» Supplied material:
------------------------------
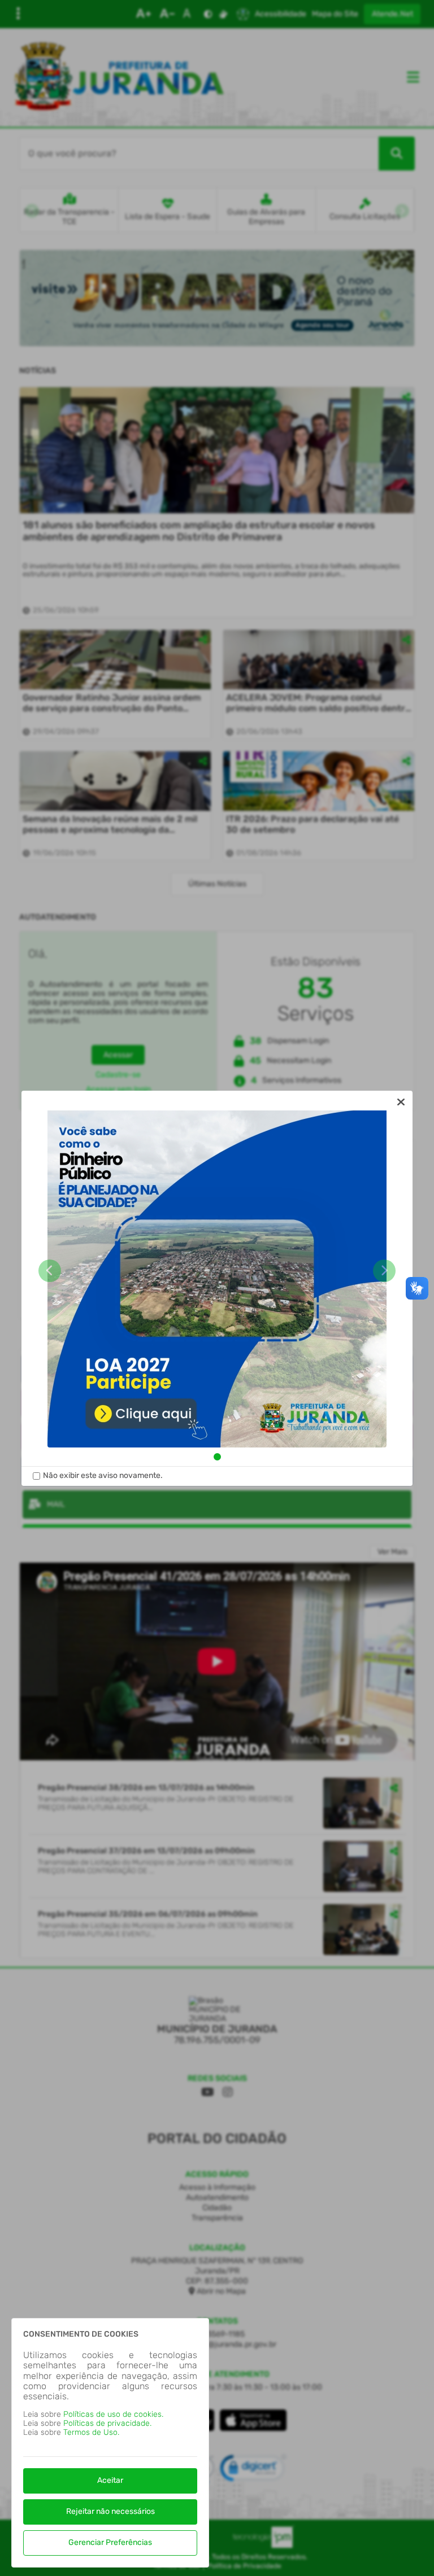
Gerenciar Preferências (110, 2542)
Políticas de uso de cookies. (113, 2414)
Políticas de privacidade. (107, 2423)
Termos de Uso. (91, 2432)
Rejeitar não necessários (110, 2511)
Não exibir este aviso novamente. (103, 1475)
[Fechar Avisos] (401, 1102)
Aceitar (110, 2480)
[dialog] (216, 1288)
------------------------------
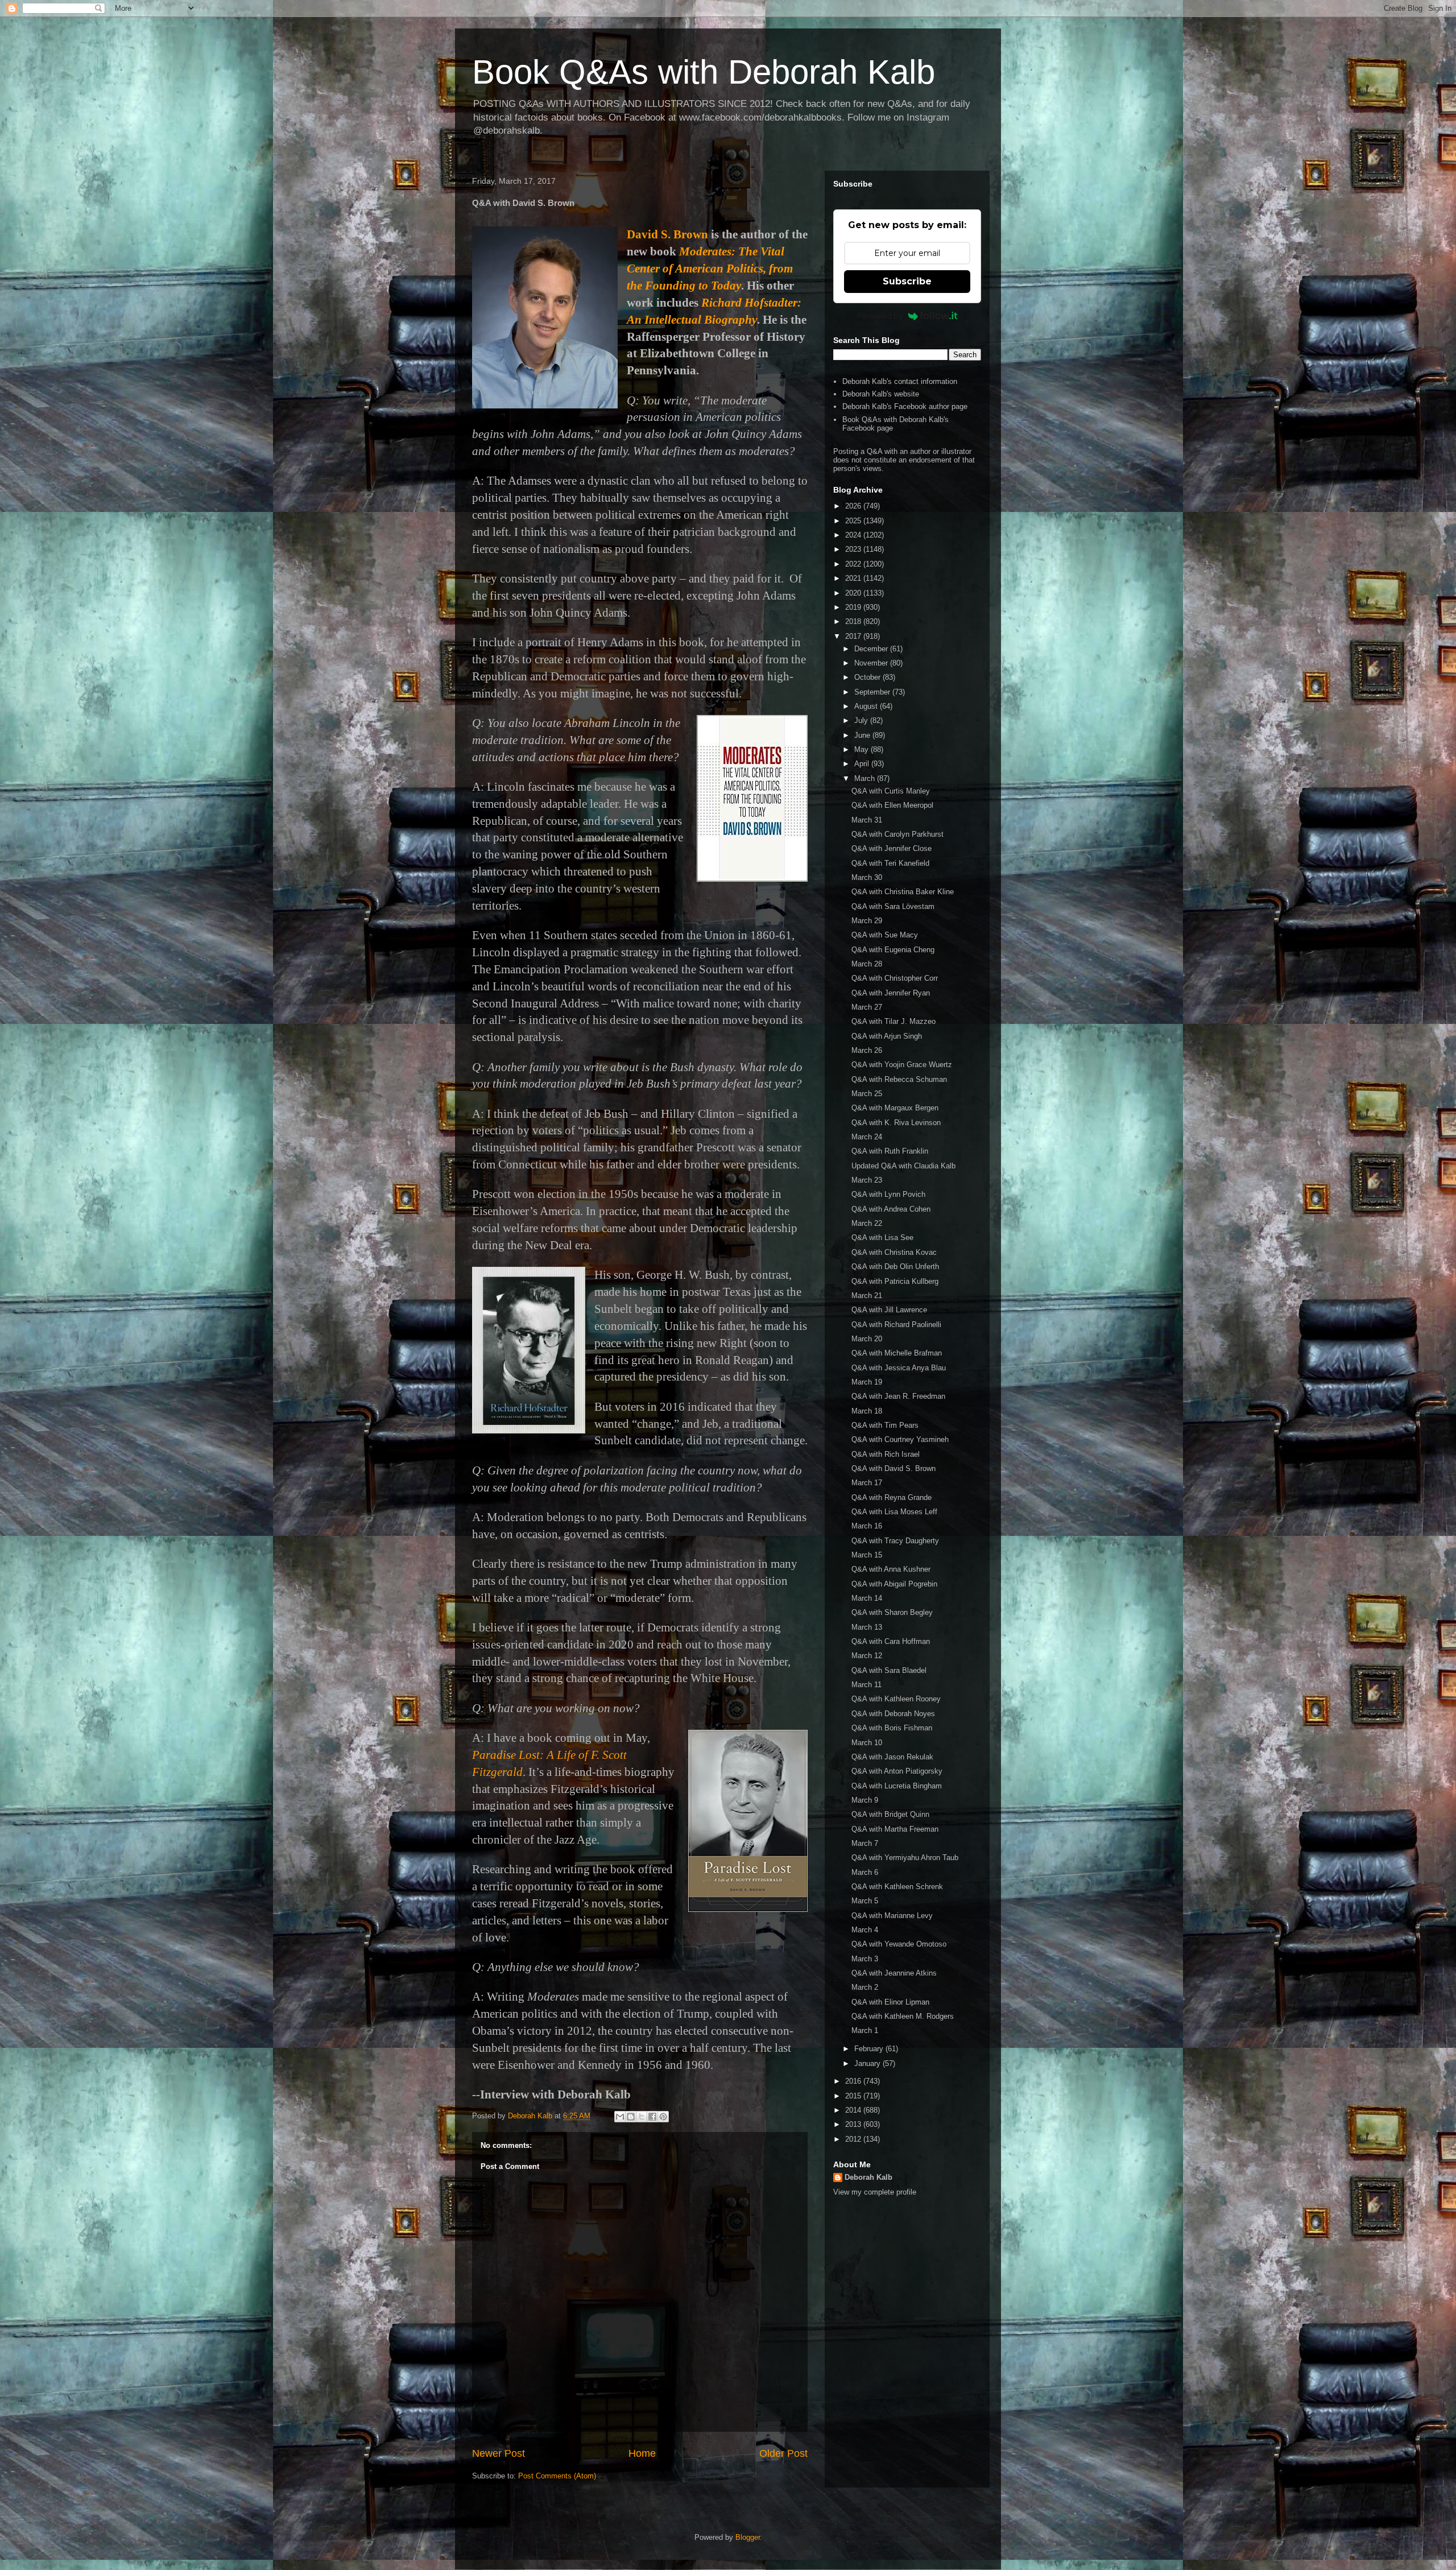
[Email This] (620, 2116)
------------------------------
» Problem: Look above for the line with "Gerenciar Preferências (110, 2542)" and the line with "[dialog] (216, 1288)". Retype those two lines and every line between them exactly, adding nothing.

» Answer to this problem:
Gerenciar Preferências (110, 2542)
Políticas de uso de cookies. (113, 2414)
Políticas de privacidade. (107, 2423)
Termos de Uso. (91, 2432)
Rejeitar não necessários (110, 2511)
Não exibir este aviso novamente. (103, 1475)
[Fechar Avisos] (401, 1102)
Aceitar (110, 2480)
[dialog] (216, 1288)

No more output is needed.